You see the boy at probably 40 yards. He stares straight at you, nowhere else. Others fall about him but onward he comes. He holds his musket across his chest. You can see that it is an old hunting rifle, some sort of antique compared to the still oily rifle you clench with already aching hands. His lips curl back as he cries, every muscle in his face yanked taught in hate and fear. Your fingers are sweating and feel disconnected from your hands. The rifle is neither hot nor cold against your face as your finger slides down the trigger, depressing it.

Now the boy is nearly alone in his insane dash for the wall.

His left cheek explodes and a spray of red blossoms behind his ear. His head flips backward as his chest heaves forward. His right leg, pitched ahead of his body, wobbles, as the left leg catches up with it and both knees fold under him. His head and torso swivel to the left as the weight of his rifle pulls his hands backwards and into his chest. As he bounces on his hips, his chin juts forward and, for a second, both of his eyes stare straight into yours. His left eye now flies out of the side of his head as his torso follows forward. He plants his forehead firmly into the soil and plows a short furrow with it as his body crumples behind it.

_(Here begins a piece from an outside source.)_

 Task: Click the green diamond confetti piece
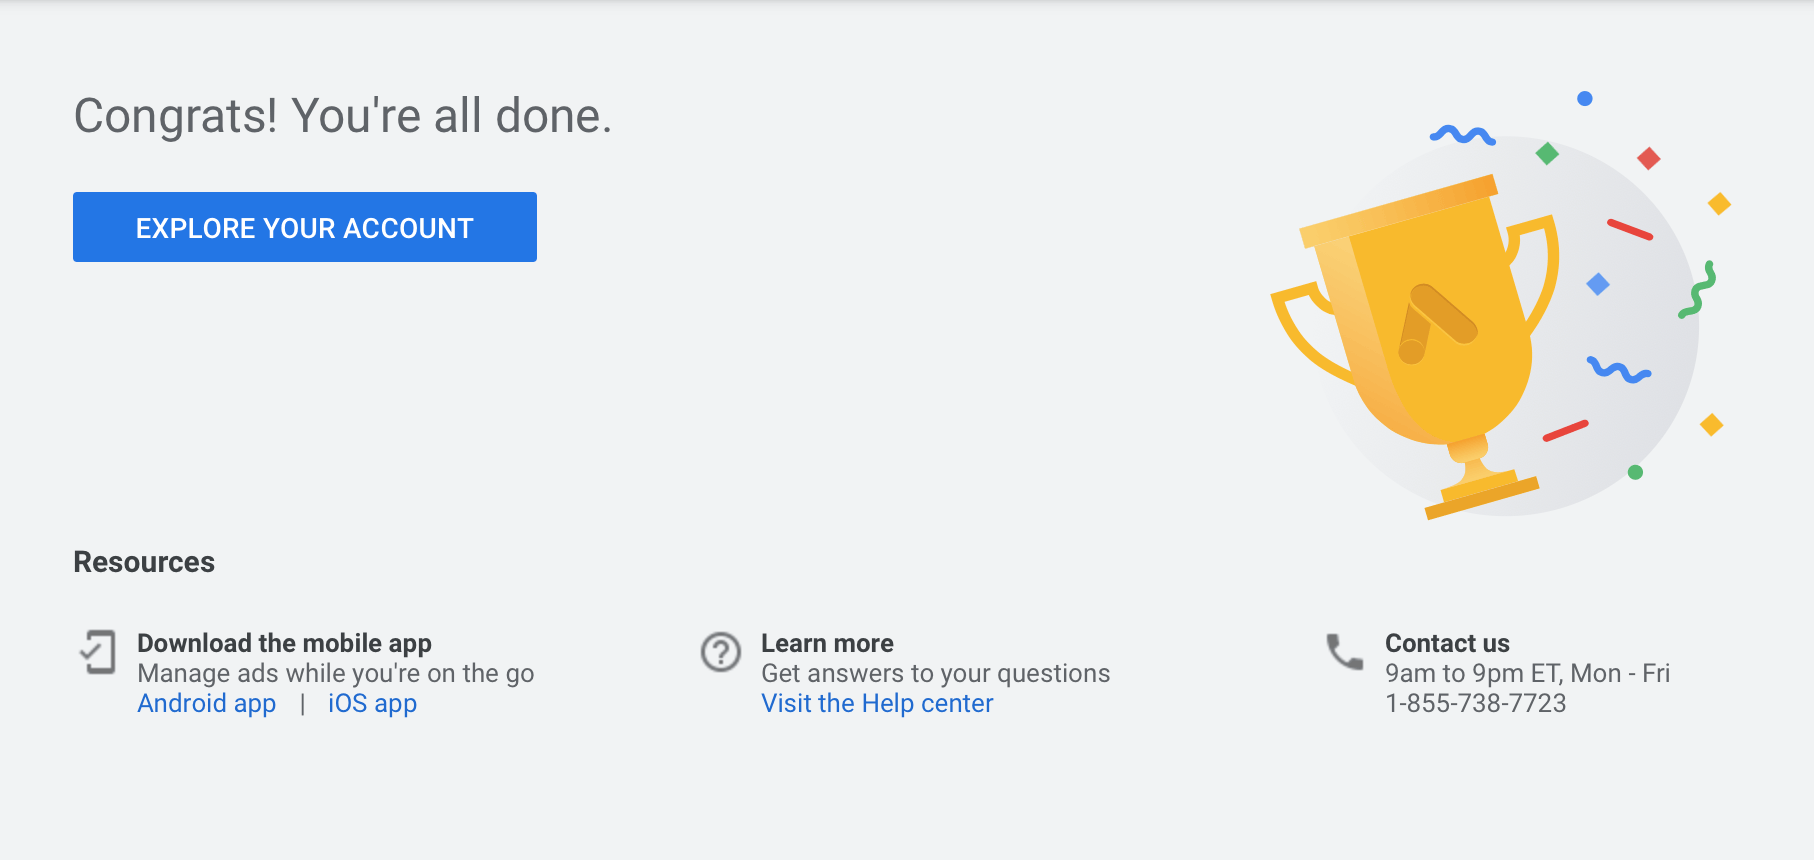coord(1547,153)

You stand up slowly, oblivious to the screaming men on all sides of you. Spinning to your right, your shoulder feels as if it has been set afire. Your feet seem far away as your face hits the ground, your body feels unnaturally massive as your shoulder cushions its fall. You twist your face to the left and taste soil and your blood. You smell the hot grass that presses against your face as you hear…

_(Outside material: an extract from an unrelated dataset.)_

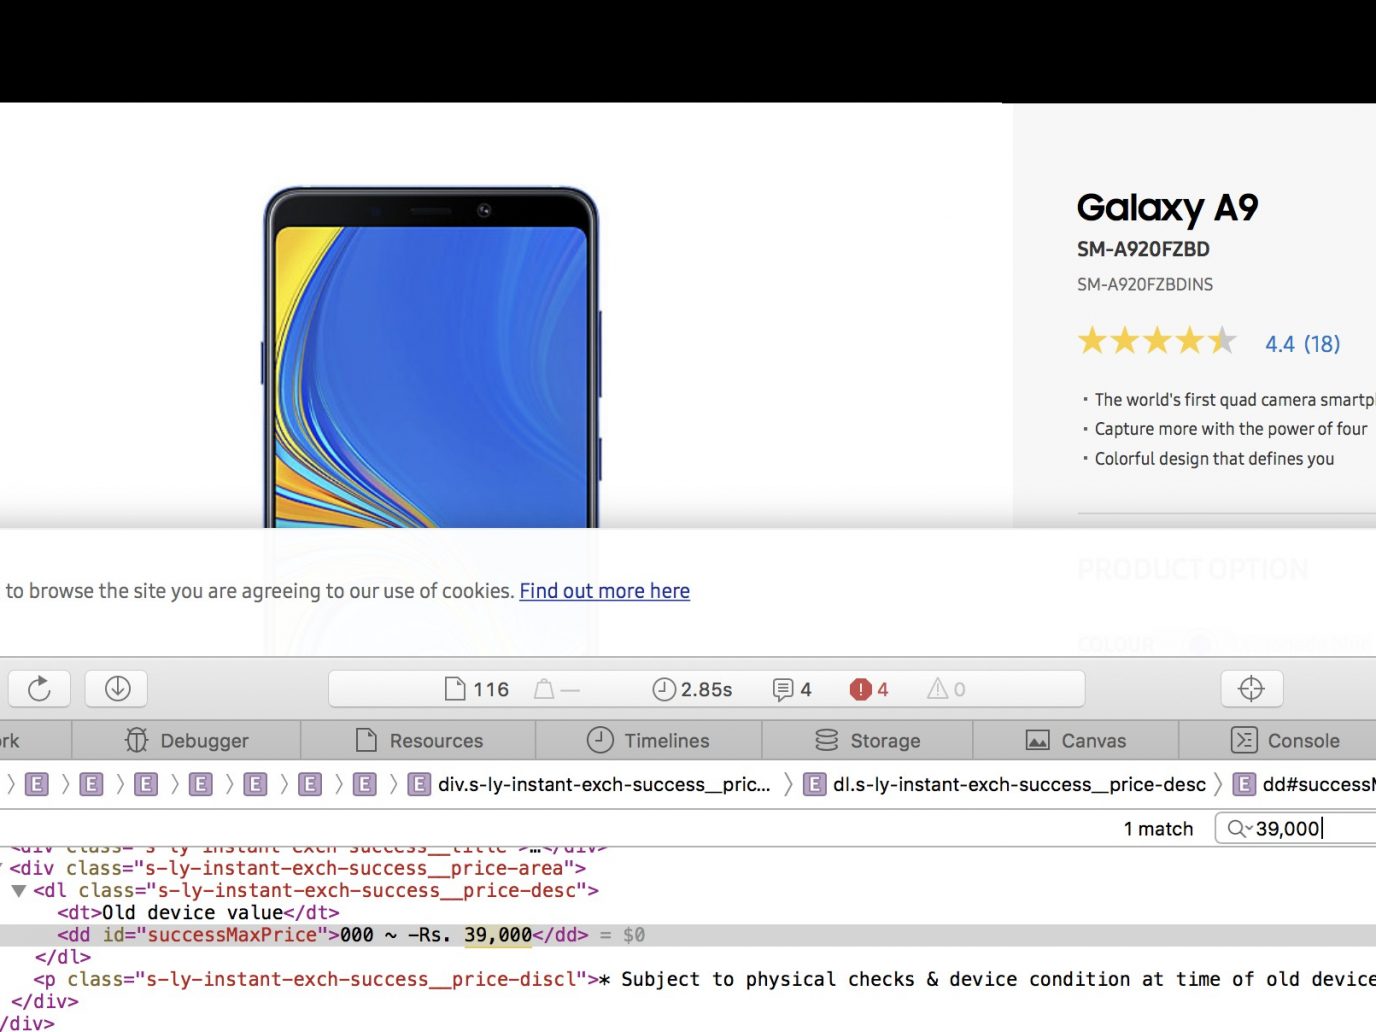Click the red errors count indicator

coord(868,689)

The tall man in the plug hat say “…a new birth of freedom, and that government of the people, by the people, for the people, shall not perish from the earth.” You lift your eyes from the tuft of grass between the folding chairs and gaze at the man on the speakers’ platform. The conclusion of his speech is met with a tired silence. Then, slowly, grudgingly, the audience responds with a tepid smattering of applause. The man sitting next to you covers his eyes with his hand and squeezes his face tightly. You stand stiffly, a dull pain in your shoulder, and move politely toward the refreshment table.